You will see how desperately full of sin I am, but how I have been cleansed and renewed by the Holy Spirit. Although I still stumble, and I still fall into temptation I know I am forgiven and I strive to live for Him. I have been saved by God's grace and nothing can ever take that from me. (John 10:28 I give them eternal life, and they shall never perish; no one will snatch them out of my hand.)
I live by faith alone and although my journey isn't easy, I will press foreward and run the race (1 Corinthians 9:24 Do you not know that in a race all the runners run, but only one gets the prize? Run in such a way as to get the prize.)

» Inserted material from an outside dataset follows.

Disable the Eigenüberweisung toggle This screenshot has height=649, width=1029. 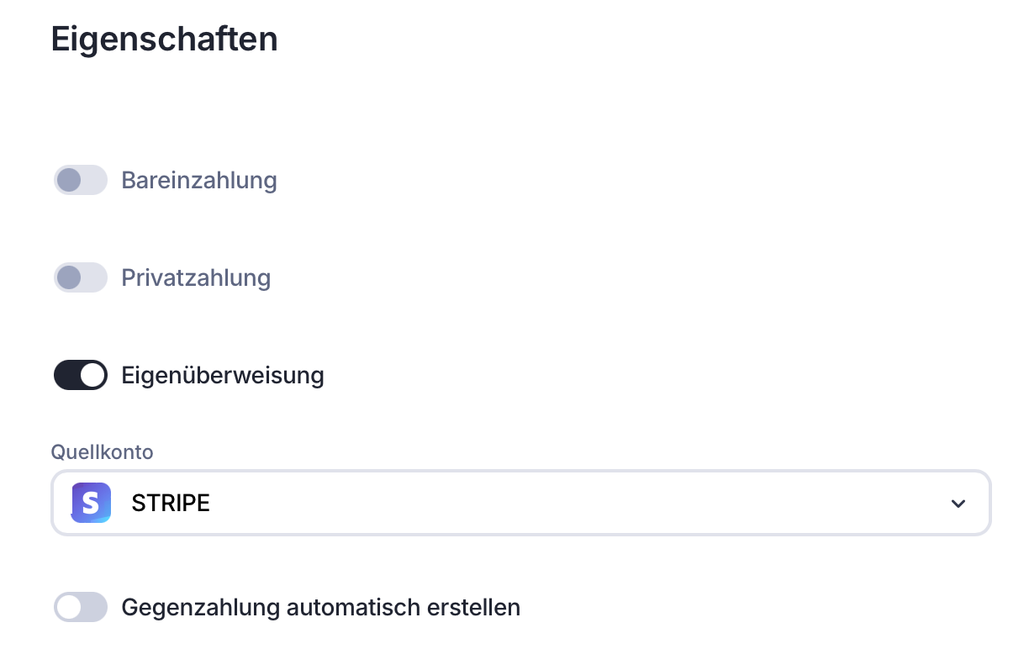coord(81,375)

I have walked through many trials that brought me to the lowest places, but the Lord has blessed me and has always brought me through them. There have been times when I questioned my salvation because of the sin that clouded my life. I wondered how God could love a sinner such as me, and that is something I still wonder every day. That is why God's grace is so amazing. We don't deserve His love for us, yet He sent his son to die for our sins and now we can be assured that one day we will be in Heaven with Him.
There were times I would ask how God could be real when I was so unhappy and felt so alone. He didn't leave me, He was always at my side, but I took my focus off of Him and allowed my life to become centered on the things of the world. I would question if I was ever really saved at all because the sins I was committing were to great to come from a Christian. Then I was told the story of David, the King who committed adultery and murder, yet he was saved and a follower of Christ. No matter how great the sin we can't lose our salvation. (John 10:27-29 My sheep listen to my voice; I know them, and they follow me. I give them eternal life, and they shall never perish; no one will snatch them out of my hand. My Father, who has given them to me, is greater than all; no one can snatch them out of my Father’s hand.) I know that I was saved and the Holy Spirit lives inside of me, but I got caught up in the things of the world and caught in the devils lies.
For years I have delt on and off with this feeling of depression. It felt like there was this unexplained hole inside of me and I wasn't happy. I knew I was saved, and I knew the way I was living was wrong, but the devil deceived me and made me believe that worldly things would make me happy. My heart was struggling to fall back into that old way of sinful living. The more unhappy I was the more I sinned to find joy, and the more I sinned to find joy the more unhappy I became. It was a vicious circle. I wasn't turning to God and asking Him for the strength and joy in him, I just kept trying to do it on my own.
As I have grown as a Christian, and really made the Lord my anchor, I know that I have to continually preach myself the gospel and meditate on the good things or I will be dragged down by my flesh (Philippians 4:8 Finally, brothers and sisters, whatever is true, whatever is noble, whatever is right, whatever is pure, whatever is lovely, whatever is admirable—if anything is excellent or praiseworthy—think about such things.)
I now strive to please Him every day. I want to live every day as if Christ died this morning, rose at noon and is coming back for me tonight. Pleasing Him is what truly brings me joy. I can't find that anywhere else, and despite the struggles that each day may bring I know He gives me strength to do all things. (Philippians 4:13)
So here we go. This blog is devoted to every day life. It is a place I will share my thoughts, struggles and achievments as I fight the good fight of faith. (1 Timothy 6:12)
I can never do this on my own. Every breath I breathe comes from the one who made me.
I am not very good at writing and probably not very interesting, but this is where I will chronicle my journey as an unashamed believer of the gospel of Jesus Christ.